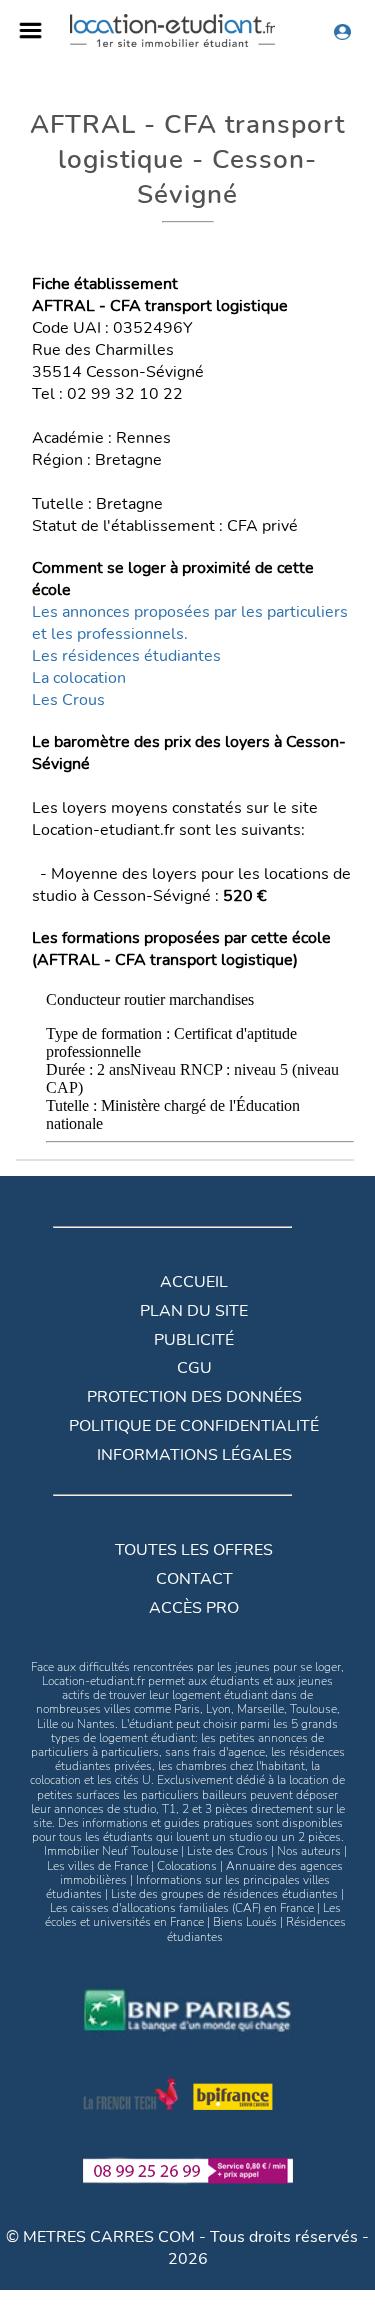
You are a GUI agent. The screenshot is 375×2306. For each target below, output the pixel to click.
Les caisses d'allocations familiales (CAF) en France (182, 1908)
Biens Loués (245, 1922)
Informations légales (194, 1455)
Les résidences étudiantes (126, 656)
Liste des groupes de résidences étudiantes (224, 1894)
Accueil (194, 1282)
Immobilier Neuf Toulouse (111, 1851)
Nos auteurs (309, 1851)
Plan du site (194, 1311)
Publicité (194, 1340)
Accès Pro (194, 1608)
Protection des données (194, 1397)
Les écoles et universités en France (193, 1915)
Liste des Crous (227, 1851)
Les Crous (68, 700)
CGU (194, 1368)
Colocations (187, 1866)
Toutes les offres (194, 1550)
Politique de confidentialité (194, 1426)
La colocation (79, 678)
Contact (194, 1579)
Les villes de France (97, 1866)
---
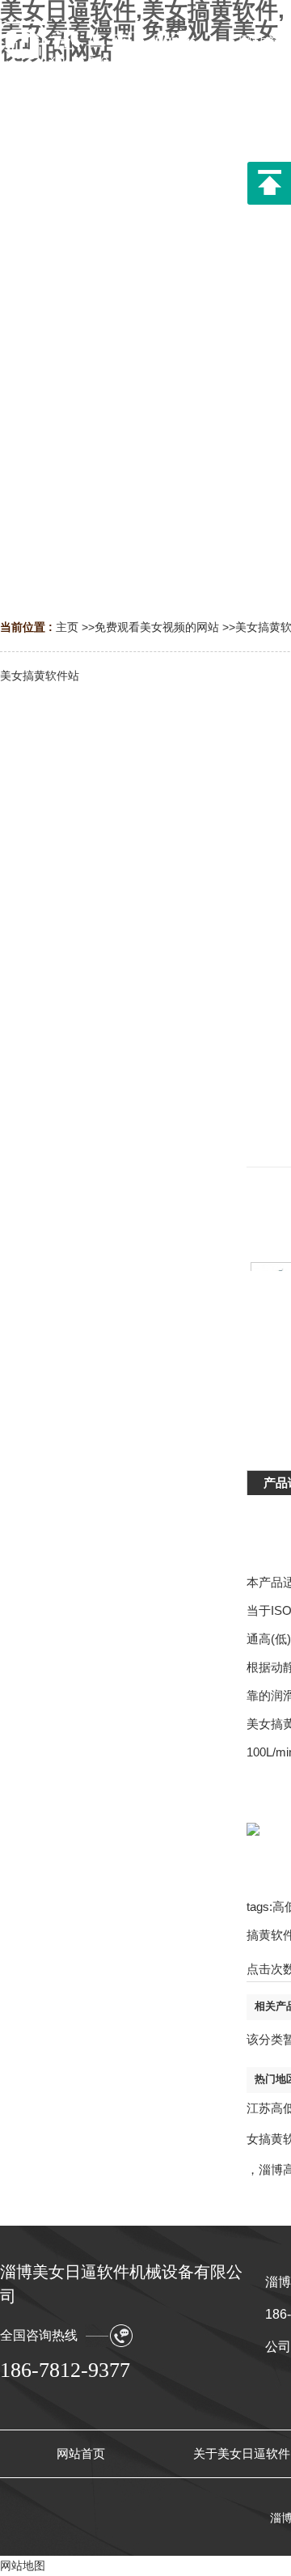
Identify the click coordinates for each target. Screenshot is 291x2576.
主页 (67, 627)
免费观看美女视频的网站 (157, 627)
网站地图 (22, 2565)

-- Problem --
If a line of the entries above holds the word "target", count it; report only how many such lines there are.

-- Solution --
2